• **What the exercise asks**
Transcribe the records word for word, leaving nothing out.

★ ★ ★ ★ ★

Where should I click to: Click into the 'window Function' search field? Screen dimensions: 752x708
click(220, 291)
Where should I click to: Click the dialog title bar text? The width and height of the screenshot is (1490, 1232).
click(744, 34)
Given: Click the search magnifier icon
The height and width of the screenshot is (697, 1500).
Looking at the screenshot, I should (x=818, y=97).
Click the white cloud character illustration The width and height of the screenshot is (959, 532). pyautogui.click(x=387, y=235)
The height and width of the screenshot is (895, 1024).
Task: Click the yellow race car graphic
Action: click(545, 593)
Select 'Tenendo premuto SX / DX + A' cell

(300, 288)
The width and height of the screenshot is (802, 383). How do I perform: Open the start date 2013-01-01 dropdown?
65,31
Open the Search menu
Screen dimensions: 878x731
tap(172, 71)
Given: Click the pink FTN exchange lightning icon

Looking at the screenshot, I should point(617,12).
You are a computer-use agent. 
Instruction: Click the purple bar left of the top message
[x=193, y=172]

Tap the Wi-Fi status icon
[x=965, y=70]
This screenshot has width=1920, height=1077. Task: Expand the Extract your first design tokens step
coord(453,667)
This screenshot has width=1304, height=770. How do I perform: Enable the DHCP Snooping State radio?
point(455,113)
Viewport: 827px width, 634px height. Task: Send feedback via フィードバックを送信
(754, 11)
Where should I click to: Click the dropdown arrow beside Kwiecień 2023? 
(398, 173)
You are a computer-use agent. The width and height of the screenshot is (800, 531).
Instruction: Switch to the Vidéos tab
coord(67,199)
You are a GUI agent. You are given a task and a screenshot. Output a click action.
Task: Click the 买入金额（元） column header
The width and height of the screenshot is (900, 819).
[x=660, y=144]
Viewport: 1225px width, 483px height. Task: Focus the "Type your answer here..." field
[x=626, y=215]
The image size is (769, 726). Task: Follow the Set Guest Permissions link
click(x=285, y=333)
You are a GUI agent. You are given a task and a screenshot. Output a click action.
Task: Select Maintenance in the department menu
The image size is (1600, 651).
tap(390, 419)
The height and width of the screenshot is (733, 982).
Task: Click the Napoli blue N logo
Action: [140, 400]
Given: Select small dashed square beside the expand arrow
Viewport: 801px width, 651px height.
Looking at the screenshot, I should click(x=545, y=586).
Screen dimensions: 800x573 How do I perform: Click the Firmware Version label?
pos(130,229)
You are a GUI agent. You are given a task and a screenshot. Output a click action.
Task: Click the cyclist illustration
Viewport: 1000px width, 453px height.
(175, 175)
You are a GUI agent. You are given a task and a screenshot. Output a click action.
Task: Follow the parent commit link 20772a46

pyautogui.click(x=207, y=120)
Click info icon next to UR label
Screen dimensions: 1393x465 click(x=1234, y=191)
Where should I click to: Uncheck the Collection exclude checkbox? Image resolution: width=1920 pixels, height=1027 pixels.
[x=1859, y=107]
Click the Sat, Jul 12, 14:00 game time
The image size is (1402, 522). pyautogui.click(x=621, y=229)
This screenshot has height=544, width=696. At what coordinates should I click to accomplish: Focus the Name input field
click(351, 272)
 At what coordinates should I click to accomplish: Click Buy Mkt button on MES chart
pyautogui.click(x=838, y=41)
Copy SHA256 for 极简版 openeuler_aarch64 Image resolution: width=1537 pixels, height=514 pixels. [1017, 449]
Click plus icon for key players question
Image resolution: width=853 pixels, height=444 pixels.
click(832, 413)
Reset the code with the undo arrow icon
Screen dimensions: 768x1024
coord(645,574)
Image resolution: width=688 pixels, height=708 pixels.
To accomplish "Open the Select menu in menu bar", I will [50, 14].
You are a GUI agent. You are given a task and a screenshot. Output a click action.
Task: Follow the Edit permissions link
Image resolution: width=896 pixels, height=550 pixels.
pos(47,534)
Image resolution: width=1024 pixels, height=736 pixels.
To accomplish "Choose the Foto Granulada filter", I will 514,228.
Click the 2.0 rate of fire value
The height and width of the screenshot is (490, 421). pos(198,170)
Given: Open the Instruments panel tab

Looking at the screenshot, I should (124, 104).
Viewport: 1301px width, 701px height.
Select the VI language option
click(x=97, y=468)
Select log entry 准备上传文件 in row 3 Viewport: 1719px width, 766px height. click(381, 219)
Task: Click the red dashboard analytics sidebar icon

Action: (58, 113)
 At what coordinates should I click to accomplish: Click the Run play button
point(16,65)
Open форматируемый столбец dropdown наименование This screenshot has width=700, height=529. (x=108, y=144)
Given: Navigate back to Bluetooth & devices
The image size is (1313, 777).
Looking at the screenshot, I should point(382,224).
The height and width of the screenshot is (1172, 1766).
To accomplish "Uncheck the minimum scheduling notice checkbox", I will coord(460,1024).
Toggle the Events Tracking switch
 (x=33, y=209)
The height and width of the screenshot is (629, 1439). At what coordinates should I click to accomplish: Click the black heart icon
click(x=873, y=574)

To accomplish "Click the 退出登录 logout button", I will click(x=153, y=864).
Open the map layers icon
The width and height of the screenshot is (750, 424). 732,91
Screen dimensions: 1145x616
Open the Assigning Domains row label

★ ★ ★ ★ ★

• **Answer space**
Where should I click to: Click into the 'window Function' search field? Screen dimensions: 752x708
click(220, 291)
Where should I click to: Click the dialog title bar text? The width and height of the screenshot is (1490, 1232).
click(744, 34)
Given: Click the search magnifier icon
The height and width of the screenshot is (697, 1500).
Looking at the screenshot, I should (x=818, y=97).
Click the white cloud character illustration The width and height of the screenshot is (959, 532). pyautogui.click(x=387, y=235)
The height and width of the screenshot is (895, 1024).
Task: Click the yellow race car graphic
Action: click(545, 593)
Select 'Tenendo premuto SX / DX + A' cell

(300, 288)
The width and height of the screenshot is (802, 383). How do I perform: Open the start date 2013-01-01 dropdown?
65,31
Open the Search menu
Screen dimensions: 878x731
tap(172, 71)
Given: Click the pink FTN exchange lightning icon

Looking at the screenshot, I should point(617,12).
You are a computer-use agent. 
Instruction: Click the purple bar left of the top message
[x=193, y=172]

Tap the Wi-Fi status icon
[x=965, y=70]
This screenshot has width=1920, height=1077. Task: Expand the Extract your first design tokens step
coord(453,667)
This screenshot has width=1304, height=770. How do I perform: Enable the DHCP Snooping State radio?
point(455,113)
Viewport: 827px width, 634px height. Task: Send feedback via フィードバックを送信
(754, 11)
Where should I click to: Click the dropdown arrow beside Kwiecień 2023? 
(398, 173)
You are a computer-use agent. The width and height of the screenshot is (800, 531).
Instruction: Switch to the Vidéos tab
coord(67,199)
You are a GUI agent. You are given a task and a screenshot. Output a click action.
Task: Click the 买入金额（元） column header
The width and height of the screenshot is (900, 819).
[x=660, y=144]
Viewport: 1225px width, 483px height. Task: Focus the "Type your answer here..." field
[x=626, y=215]
The image size is (769, 726). Task: Follow the Set Guest Permissions link
click(x=285, y=333)
You are a GUI agent. You are given a task and a screenshot. Output a click action.
Task: Select Maintenance in the department menu
The image size is (1600, 651).
tap(390, 419)
The height and width of the screenshot is (733, 982).
Task: Click the Napoli blue N logo
Action: [140, 400]
Given: Select small dashed square beside the expand arrow
Viewport: 801px width, 651px height.
Looking at the screenshot, I should click(x=545, y=586).
Screen dimensions: 800x573 How do I perform: Click the Firmware Version label?
pos(130,229)
You are a GUI agent. You are given a task and a screenshot. Output a click action.
Task: Click the cyclist illustration
Viewport: 1000px width, 453px height.
(175, 175)
You are a GUI agent. You are given a task and a screenshot. Output a click action.
Task: Follow the parent commit link 20772a46

pyautogui.click(x=207, y=120)
Click info icon next to UR label
Screen dimensions: 1393x465 click(x=1234, y=191)
Where should I click to: Uncheck the Collection exclude checkbox? Image resolution: width=1920 pixels, height=1027 pixels.
[x=1859, y=107]
Click the Sat, Jul 12, 14:00 game time
The image size is (1402, 522). pyautogui.click(x=621, y=229)
This screenshot has height=544, width=696. At what coordinates should I click to accomplish: Focus the Name input field
click(351, 272)
 At what coordinates should I click to accomplish: Click Buy Mkt button on MES chart
pyautogui.click(x=838, y=41)
Copy SHA256 for 极简版 openeuler_aarch64 Image resolution: width=1537 pixels, height=514 pixels. [1017, 449]
Click plus icon for key players question
Image resolution: width=853 pixels, height=444 pixels.
click(832, 413)
Reset the code with the undo arrow icon
Screen dimensions: 768x1024
coord(645,574)
Image resolution: width=688 pixels, height=708 pixels.
To accomplish "Open the Select menu in menu bar", I will [50, 14].
You are a GUI agent. You are given a task and a screenshot. Output a click action.
Task: Follow the Edit permissions link
Image resolution: width=896 pixels, height=550 pixels.
pos(47,534)
Image resolution: width=1024 pixels, height=736 pixels.
To accomplish "Choose the Foto Granulada filter", I will 514,228.
Click the 2.0 rate of fire value
The height and width of the screenshot is (490, 421). pos(198,170)
Given: Open the Instruments panel tab

Looking at the screenshot, I should (124, 104).
Viewport: 1301px width, 701px height.
Select the VI language option
click(x=97, y=468)
Select log entry 准备上传文件 in row 3 Viewport: 1719px width, 766px height. click(381, 219)
Task: Click the red dashboard analytics sidebar icon

Action: (58, 113)
 At what coordinates should I click to accomplish: Click the Run play button
point(16,65)
Open форматируемый столбец dropdown наименование This screenshot has width=700, height=529. (x=108, y=144)
Given: Navigate back to Bluetooth & devices
The image size is (1313, 777).
Looking at the screenshot, I should point(382,224).
The height and width of the screenshot is (1172, 1766).
To accomplish "Uncheck the minimum scheduling notice checkbox", I will coord(460,1024).
Toggle the Events Tracking switch
 (x=33, y=209)
The height and width of the screenshot is (629, 1439). At what coordinates should I click to accomplish: Click the black heart icon
click(x=873, y=574)

To accomplish "Click the 退出登录 logout button", I will click(x=153, y=864).
Open the map layers icon
The width and height of the screenshot is (750, 424). 732,91
Screen dimensions: 1145x616
Open the Assigning Domains row label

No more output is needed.